*GIVEN PASSAGE*:
3 Risks Your Fall Arrest Planning May Overlook
Keeping your workers safe from falls means taking into account all the not-so-obvious risks they face.
If you have any workers who do part of their job at heights, you probably already know that you need to prove them with adequate fall protection. And while you surely provide them with fall arrest systems, install guardrails where needed, and provide all workers with training about the risks of working near leading edges, there are some things you have probably overlooked.
In this article, we'll cover three factors that are easy to miss when putting together a fall safety plan but that should be taken into account if you want to ensure a safe workplace.
Identifying Fall Risks on the Jobsite
Falls are the leading cause of death in the construction industry, accounting for 37% of construction fatalities in 2021. It’s a tough pill to swallow, but every one of these deaths could have likely been prevented with proper planning, adequate training, and the right equipment.
Safely managing risk means being able to effectively identify potential fall hazards or threats to the safety of workers at heights. A big part of this is ensuring that qualified professionals conduct full, comprehensive assessments on a regular basis. Moving to a new worksite? Have to change tactics to finish off a project? Risk assessments are also a good idea in those types of situations.
Unfortunately, not all fall hazards are obvious and in your face. That’s why it’s especially important for employers and workers alike to be aware of potential risks that might be less noticeable than a large opening in a deck.
(Learn more in 5 Dangerous Misconceptions About Fall Protection)
To make those risks more evident, let's take a look at three risks that your fall arrest planning might be neglecting:
- Less obvious fall hazards
- Faulty equipment
- Fall rescue
Less Obvious Fall Hazards
It’s easy to identify a gaping hole in the floor as a safety risk for workers, but some hazards are less apparent and require a more nuanced approach to risk assessment.
Skylights are one of the most common “hidden” fall hazards. Since they’re often covered by glass or plastic, workers mistakenly think they are safe. Some even go as far as to lean or sit on them to take a break. But it's important to remember what a skylight really is: a hole in the roof. Skylights are designed to keep animals, debris, rain, and snow out of a building – not to hold the weight of a human.
OSHA rules mandate that “Every skylight opening and hole shall be guarded by a standard skylight screen or a fixed standard railing on all exposed sides.” Whether or not there is an open hole is irrelevant. The Occupational Safety and Health Review Commission determined that the term “opening” may also refer to areas where is a less dense material creating a void in a denser one – as is the case with a skylight.
Regulations for fall protection around skylights differ by industry, so be sure to confirm which standard applies and select your arrest (or restraint) system accordingly.

*DATASET*:
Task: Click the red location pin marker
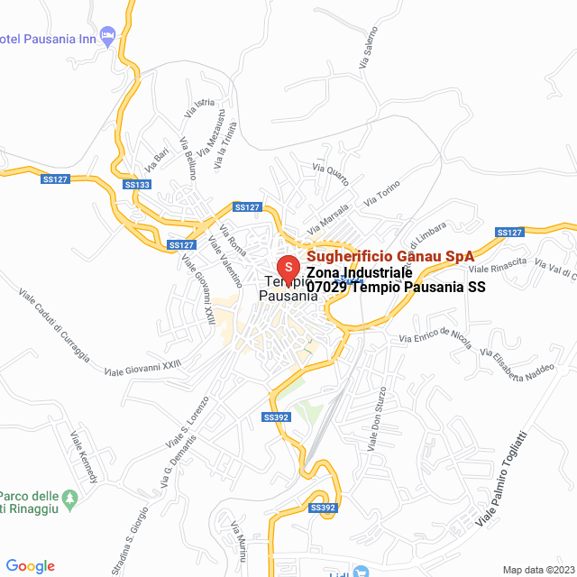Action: point(288,268)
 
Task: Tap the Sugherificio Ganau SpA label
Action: point(390,256)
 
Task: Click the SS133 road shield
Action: point(138,185)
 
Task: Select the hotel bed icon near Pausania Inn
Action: point(108,37)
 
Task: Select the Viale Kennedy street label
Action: point(84,456)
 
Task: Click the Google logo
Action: point(30,566)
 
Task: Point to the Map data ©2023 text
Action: point(537,570)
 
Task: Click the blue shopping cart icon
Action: point(362,571)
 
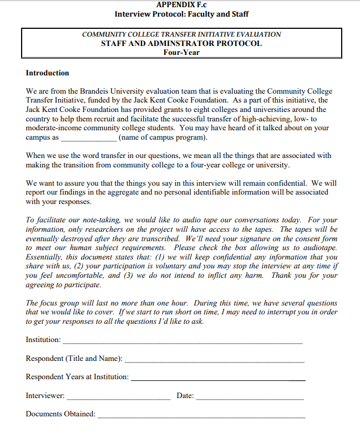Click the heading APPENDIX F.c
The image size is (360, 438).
(181, 4)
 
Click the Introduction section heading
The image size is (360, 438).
(48, 73)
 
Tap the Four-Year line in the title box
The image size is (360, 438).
(181, 53)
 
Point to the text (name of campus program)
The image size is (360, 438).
(163, 137)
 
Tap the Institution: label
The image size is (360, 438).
(43, 339)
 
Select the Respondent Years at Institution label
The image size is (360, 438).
(77, 377)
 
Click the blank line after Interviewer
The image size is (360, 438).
(119, 399)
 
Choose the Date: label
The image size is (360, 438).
(185, 396)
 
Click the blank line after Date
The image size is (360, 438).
(250, 399)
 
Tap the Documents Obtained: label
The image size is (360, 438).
(60, 414)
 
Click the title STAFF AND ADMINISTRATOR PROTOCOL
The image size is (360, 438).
(181, 43)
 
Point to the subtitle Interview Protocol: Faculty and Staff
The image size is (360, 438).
(181, 14)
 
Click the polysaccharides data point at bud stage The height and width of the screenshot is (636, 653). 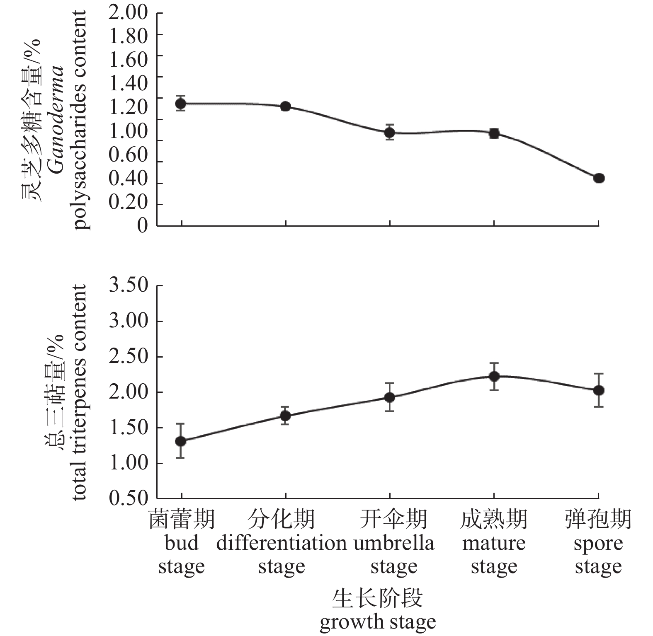[x=181, y=103]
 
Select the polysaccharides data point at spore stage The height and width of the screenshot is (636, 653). [x=599, y=178]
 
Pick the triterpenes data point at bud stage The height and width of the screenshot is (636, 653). [x=181, y=441]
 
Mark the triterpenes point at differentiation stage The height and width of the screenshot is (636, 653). [x=285, y=416]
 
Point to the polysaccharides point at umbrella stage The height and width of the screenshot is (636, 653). [x=389, y=133]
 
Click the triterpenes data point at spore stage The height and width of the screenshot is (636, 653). [x=599, y=390]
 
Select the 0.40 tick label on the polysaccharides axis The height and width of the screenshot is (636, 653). [x=128, y=179]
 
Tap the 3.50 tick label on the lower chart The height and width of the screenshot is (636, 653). [x=128, y=285]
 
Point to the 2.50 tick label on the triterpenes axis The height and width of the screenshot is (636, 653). [x=128, y=357]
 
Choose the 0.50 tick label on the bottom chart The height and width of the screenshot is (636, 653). [x=128, y=498]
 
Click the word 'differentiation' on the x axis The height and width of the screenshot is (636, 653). [x=282, y=543]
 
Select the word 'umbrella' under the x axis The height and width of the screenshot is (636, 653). [x=394, y=543]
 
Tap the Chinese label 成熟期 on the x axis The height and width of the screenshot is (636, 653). [x=494, y=519]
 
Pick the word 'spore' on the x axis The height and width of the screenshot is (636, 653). [x=598, y=544]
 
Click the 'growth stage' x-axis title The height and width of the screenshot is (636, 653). [x=378, y=621]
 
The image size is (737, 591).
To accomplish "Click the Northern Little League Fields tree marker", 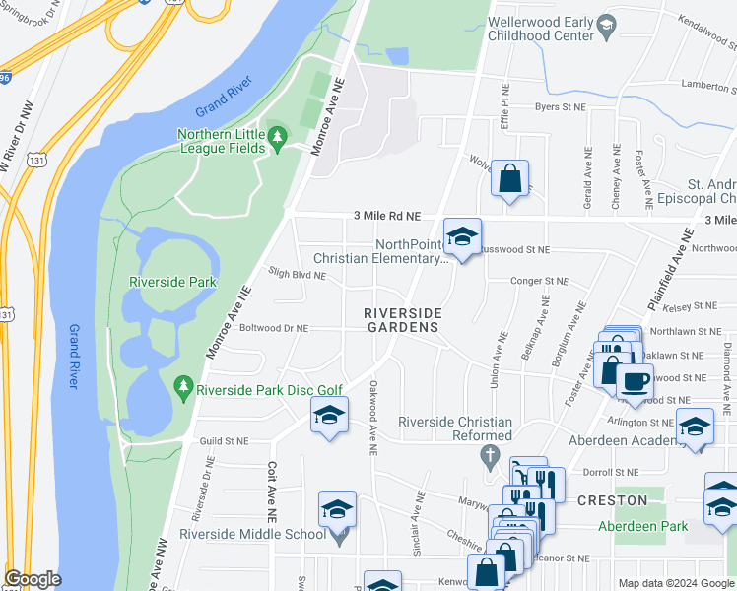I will [278, 134].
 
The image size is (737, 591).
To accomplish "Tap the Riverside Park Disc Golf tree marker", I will [184, 389].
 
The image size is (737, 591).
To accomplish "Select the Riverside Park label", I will [172, 282].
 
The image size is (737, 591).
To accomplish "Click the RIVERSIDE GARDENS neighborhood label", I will [402, 320].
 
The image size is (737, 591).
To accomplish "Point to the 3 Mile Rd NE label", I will [387, 216].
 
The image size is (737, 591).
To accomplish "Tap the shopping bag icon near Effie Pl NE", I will [509, 178].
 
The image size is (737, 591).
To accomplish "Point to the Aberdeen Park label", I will [642, 526].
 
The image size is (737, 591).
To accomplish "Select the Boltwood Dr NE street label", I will [273, 328].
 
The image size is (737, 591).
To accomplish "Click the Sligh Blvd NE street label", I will [297, 276].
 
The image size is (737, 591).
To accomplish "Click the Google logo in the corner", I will [33, 579].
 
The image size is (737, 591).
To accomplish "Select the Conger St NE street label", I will [539, 281].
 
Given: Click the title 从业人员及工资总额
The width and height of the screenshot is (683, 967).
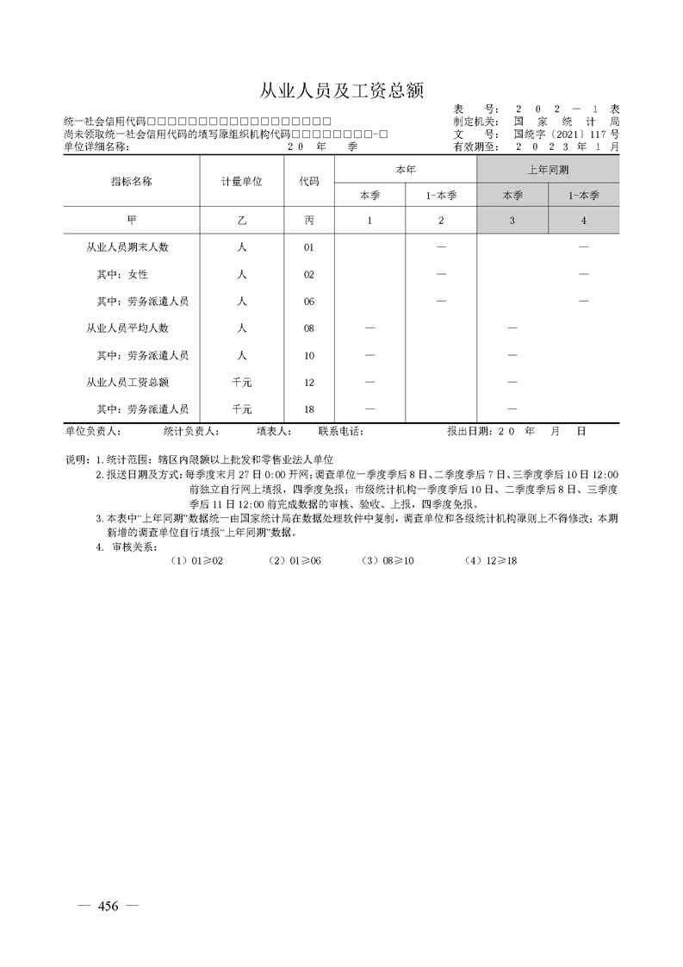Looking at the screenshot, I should pos(342,91).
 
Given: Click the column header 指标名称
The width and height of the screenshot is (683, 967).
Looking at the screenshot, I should pos(132,182).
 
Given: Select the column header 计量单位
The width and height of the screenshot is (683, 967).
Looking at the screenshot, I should pos(242,182).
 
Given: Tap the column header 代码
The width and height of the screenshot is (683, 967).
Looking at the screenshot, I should pos(309,182).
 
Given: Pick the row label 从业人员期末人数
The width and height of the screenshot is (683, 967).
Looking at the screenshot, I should pos(127,247).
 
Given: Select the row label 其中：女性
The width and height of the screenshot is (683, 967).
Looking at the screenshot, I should pos(122,274).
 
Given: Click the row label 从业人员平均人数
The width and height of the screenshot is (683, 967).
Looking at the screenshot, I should pos(127,328).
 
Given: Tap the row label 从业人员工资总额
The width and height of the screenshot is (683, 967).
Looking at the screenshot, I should pos(127,382).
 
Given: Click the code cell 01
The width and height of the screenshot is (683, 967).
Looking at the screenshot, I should pos(309,247).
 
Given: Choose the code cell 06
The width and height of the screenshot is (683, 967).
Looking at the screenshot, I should pos(309,301).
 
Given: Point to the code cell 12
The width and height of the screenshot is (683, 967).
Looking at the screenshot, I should pos(309,382).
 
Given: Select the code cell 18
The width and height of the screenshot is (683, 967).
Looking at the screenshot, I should pos(309,409).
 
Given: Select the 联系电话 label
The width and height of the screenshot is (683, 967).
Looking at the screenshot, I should pos(341,430).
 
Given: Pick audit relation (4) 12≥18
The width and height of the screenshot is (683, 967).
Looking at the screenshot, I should pos(490,560).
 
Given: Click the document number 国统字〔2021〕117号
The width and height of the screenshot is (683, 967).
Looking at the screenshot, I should pos(566,134).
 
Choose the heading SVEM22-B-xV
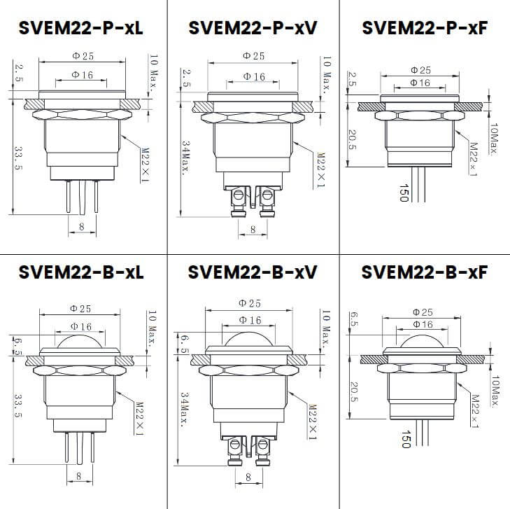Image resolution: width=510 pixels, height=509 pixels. [253, 272]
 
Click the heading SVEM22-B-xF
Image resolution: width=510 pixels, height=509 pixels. [424, 272]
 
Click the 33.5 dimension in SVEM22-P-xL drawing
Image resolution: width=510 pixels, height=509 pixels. [19, 159]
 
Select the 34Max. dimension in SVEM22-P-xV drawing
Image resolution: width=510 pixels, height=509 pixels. [186, 158]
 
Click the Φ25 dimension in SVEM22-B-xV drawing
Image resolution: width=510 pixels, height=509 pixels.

*TASK DETAILS*:
According to the fall arrest planning article, what share of construction fatalities in 2021 were caused by falls? The records have no connection to the text.

*RESPONSE TO THIS EXERCISE*:
Falls accounted for 37% of construction fatalities in 2021.